= EXERCISE BRIEF =
Output the lines of the listing from the one containing "The height and" through the end of the listing, inclusive, keeping each line unchanged. Leave the pictures out.

══ RECORD SET ══

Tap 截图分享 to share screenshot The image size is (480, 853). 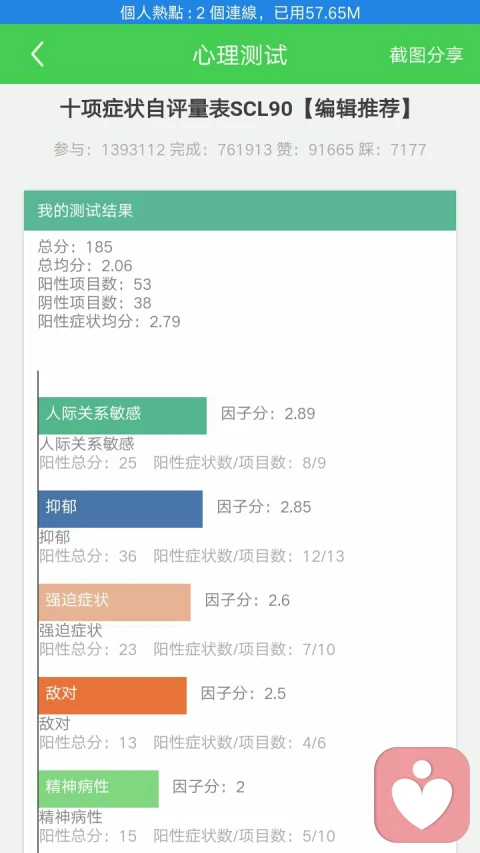426,55
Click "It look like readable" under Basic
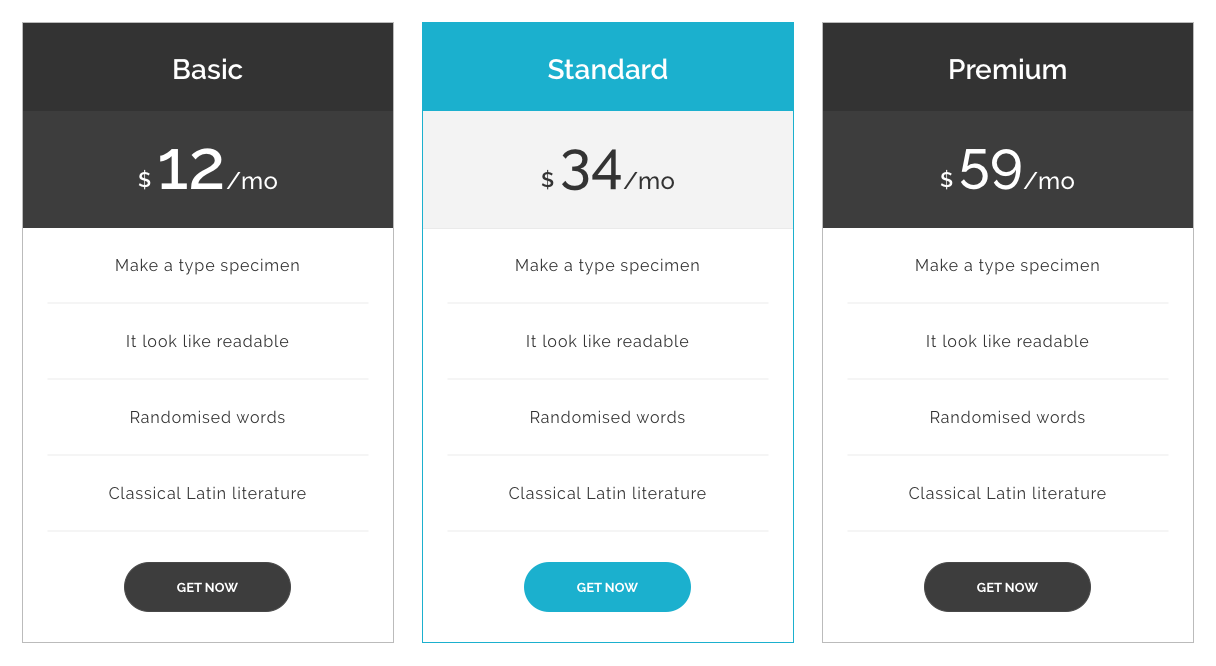The image size is (1216, 666). [208, 341]
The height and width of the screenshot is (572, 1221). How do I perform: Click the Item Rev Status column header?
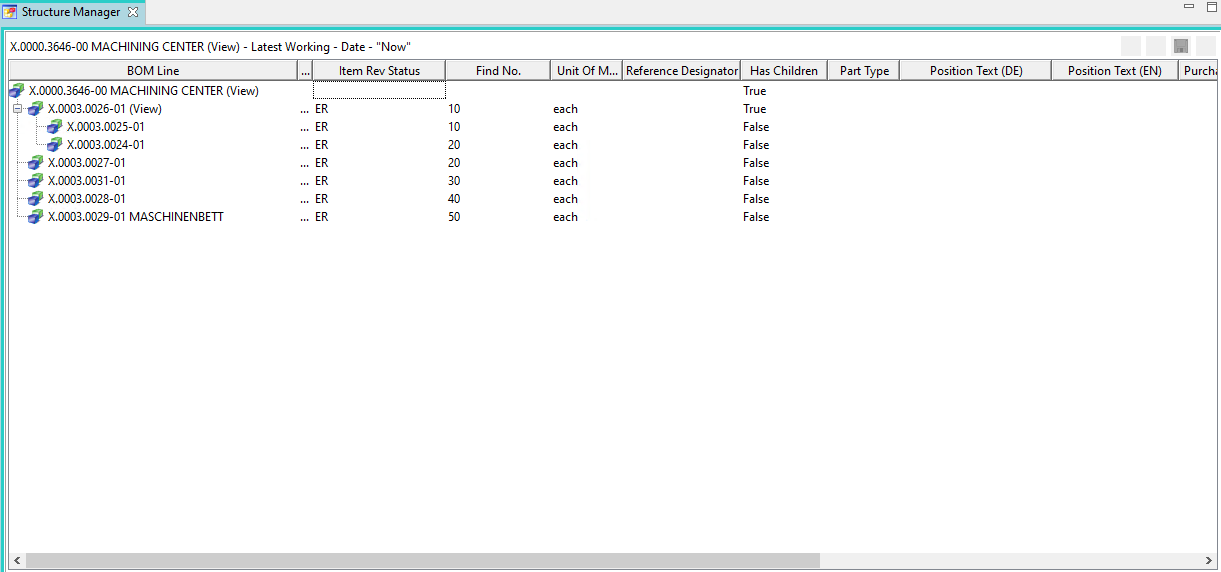(x=379, y=71)
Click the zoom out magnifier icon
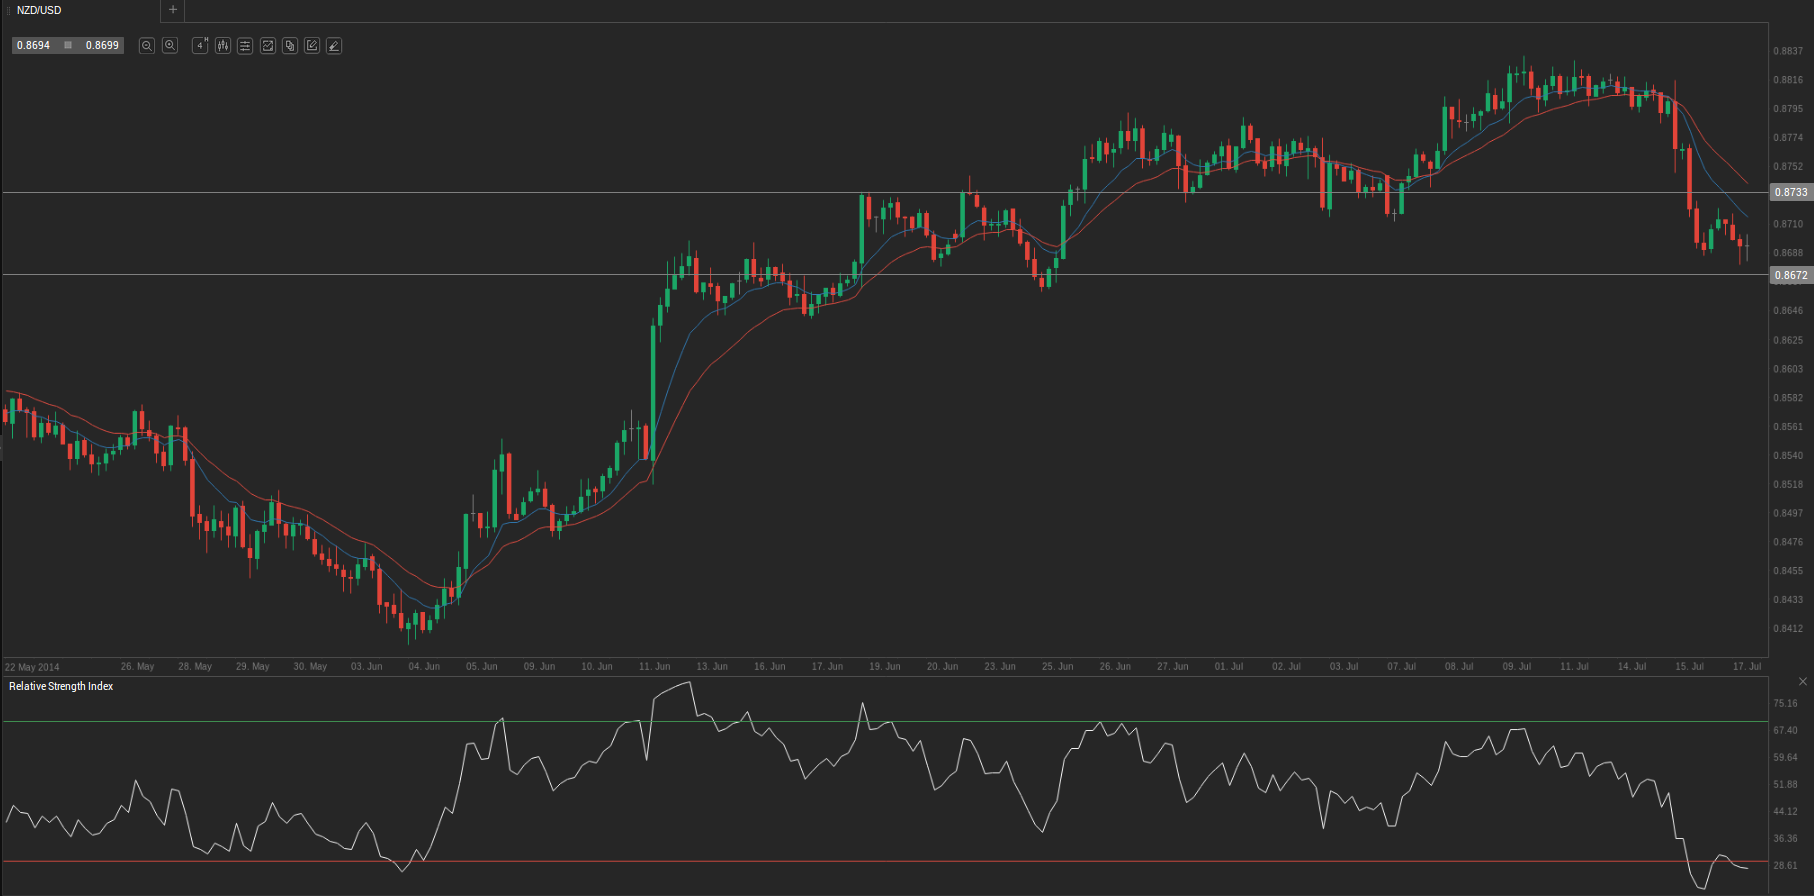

═══

= OUTPUT =
The height and width of the screenshot is (572, 1221). How do I perform: Click the Item Rev Status column header?
(x=379, y=71)
Click the zoom out magnifier icon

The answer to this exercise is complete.